The floats are five tons in weight, 15 meters in height, and from 3 to 8 meters in width. Each of them has a five-storied stage, and on each stage puppets play a scene of one story respectively.

Each puppet is controlled by three to five puppeteers manipulating the ropes.

== History ==
The origin of the parade goes back to 1695. According to Kamine Shrine, Tokugawa Mitsukuni, the second lord of Mito Domain, appointed Kamine Shrine as the Sou-Chinju, the local tutelary shrine. People held religious festivals and dedicated floats to the shrine.

In the early 18th century, a puppet show began supposedly imitating Ningyō jōruri, the puppet theater with chanted narration that was very popular in Edo and Osaka area at that time.

In 1945, most of the floats were lost in the war disasters, but Furyumono was restored in 1958. In addition, the existing float was registered as the Important Tangible Folk Cultural Property in 1959.

In 1977, Furyumono was registered as the Important Intangible Folk Cultural Property.

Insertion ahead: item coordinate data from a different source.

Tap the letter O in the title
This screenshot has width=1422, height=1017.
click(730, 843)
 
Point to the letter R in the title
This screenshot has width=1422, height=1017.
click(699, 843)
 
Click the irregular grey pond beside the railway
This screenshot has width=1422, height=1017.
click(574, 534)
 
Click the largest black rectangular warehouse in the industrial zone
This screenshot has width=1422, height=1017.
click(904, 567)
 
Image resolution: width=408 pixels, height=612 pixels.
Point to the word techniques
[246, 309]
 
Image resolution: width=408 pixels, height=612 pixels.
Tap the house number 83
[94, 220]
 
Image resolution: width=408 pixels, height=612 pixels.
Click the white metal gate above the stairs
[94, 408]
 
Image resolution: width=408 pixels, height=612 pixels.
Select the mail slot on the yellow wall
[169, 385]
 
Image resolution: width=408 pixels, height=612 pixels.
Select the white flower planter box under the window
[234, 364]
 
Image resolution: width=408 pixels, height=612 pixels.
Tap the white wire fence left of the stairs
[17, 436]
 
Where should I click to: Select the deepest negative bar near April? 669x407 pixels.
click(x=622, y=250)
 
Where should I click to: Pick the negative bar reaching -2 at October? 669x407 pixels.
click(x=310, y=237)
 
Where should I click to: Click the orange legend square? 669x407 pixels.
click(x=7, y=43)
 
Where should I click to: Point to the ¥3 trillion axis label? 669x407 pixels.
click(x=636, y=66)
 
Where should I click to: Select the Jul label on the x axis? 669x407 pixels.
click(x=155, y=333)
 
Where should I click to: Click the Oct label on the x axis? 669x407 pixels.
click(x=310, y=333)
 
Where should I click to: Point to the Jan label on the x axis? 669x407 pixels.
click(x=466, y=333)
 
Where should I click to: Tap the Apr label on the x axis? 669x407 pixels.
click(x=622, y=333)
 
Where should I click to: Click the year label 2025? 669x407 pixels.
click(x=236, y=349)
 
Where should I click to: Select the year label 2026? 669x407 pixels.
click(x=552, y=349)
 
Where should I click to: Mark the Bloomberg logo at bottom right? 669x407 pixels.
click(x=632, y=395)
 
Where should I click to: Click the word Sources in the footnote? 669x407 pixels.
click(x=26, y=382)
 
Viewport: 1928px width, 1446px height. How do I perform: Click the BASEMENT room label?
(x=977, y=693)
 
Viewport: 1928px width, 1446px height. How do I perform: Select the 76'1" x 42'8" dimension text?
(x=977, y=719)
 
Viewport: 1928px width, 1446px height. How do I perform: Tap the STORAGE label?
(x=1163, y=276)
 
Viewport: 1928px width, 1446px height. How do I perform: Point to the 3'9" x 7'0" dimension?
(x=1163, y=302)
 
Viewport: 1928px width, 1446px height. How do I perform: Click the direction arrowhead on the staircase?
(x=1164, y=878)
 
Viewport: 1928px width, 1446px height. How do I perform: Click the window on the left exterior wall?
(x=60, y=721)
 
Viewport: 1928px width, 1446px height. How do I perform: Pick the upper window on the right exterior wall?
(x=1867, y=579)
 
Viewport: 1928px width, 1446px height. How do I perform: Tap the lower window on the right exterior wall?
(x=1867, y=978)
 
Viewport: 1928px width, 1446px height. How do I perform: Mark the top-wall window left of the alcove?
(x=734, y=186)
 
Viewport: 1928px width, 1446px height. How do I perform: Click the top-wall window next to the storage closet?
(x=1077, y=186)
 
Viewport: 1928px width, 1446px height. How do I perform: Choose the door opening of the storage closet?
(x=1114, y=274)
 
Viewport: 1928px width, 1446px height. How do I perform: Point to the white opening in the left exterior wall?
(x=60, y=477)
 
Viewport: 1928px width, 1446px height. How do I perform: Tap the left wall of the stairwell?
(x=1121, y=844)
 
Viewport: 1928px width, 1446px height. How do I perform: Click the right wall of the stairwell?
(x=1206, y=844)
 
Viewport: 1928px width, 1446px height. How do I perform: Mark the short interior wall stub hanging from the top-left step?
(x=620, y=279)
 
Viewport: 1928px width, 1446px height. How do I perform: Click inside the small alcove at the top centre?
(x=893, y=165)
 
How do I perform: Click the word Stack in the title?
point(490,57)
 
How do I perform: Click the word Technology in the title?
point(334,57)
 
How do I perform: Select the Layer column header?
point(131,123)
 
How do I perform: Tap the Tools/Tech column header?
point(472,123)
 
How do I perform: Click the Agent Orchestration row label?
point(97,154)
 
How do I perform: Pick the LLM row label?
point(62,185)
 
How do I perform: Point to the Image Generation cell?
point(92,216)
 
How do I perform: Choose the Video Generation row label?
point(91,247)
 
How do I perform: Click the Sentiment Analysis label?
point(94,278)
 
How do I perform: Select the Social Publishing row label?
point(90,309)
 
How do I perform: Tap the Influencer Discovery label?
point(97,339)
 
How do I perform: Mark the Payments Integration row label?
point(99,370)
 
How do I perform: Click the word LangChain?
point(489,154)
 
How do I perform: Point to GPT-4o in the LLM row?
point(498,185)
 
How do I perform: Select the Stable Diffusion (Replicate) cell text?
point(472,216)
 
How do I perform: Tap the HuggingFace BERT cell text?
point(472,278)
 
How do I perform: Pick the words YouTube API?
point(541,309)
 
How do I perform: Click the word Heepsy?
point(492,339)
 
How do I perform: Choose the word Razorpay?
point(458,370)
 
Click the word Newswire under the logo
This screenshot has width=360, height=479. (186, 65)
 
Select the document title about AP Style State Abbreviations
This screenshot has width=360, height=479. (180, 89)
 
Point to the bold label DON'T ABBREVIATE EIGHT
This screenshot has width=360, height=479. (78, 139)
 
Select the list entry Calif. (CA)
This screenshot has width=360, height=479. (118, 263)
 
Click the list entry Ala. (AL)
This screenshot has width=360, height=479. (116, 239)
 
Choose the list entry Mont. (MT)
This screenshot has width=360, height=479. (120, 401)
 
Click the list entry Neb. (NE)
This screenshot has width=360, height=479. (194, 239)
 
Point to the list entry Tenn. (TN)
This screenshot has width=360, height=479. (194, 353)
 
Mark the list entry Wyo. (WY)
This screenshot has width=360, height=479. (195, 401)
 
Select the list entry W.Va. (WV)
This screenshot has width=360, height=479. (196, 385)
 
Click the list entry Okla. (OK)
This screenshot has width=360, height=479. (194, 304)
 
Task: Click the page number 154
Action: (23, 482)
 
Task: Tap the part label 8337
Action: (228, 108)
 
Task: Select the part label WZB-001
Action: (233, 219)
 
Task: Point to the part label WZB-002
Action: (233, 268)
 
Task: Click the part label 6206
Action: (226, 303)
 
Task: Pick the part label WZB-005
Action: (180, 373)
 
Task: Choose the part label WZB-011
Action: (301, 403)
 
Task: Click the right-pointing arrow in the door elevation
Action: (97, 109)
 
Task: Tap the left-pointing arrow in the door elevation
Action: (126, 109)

In 2009, it was inscribed on the UNESCO Intangible Cultural Heritage Lists with the Yamahoko parade of Gion Matsuri.　In 2016, these two parades and 31 traditional festivals were registered on the UNESCO Intangible Cultural Heritage Lists as "Yama, Hoko, Yatai, float festivals in Japan", the representative examples showing the diversity of Japan local cultures.